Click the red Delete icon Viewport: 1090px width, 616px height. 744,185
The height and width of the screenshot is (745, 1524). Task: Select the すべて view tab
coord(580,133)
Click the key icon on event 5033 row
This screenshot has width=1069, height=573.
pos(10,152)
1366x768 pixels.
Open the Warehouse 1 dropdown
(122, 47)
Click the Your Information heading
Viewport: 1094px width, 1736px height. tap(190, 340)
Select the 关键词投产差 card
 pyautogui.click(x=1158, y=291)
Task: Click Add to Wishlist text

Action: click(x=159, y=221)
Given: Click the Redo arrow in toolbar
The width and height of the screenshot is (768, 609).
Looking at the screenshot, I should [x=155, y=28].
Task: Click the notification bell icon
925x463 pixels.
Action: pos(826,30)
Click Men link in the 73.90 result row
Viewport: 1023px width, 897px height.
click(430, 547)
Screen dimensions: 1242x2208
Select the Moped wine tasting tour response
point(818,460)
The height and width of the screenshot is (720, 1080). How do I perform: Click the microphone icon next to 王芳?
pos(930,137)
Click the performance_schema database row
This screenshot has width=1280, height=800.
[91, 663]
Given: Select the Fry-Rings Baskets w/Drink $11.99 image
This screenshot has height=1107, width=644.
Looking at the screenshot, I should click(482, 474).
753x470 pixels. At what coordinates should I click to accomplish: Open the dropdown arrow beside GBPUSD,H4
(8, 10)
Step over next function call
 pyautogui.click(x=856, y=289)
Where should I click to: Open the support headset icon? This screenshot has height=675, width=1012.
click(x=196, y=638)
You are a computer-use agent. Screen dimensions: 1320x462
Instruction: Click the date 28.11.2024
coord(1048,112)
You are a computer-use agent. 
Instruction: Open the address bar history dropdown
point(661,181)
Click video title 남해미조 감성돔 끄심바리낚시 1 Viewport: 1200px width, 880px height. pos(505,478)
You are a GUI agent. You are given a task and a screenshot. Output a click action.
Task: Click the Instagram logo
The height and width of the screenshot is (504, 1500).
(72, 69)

════════

__Problem to work on__: If a line in the data above holds the word "computer", count it, and give only the final number.

__Result of the exercise__: 2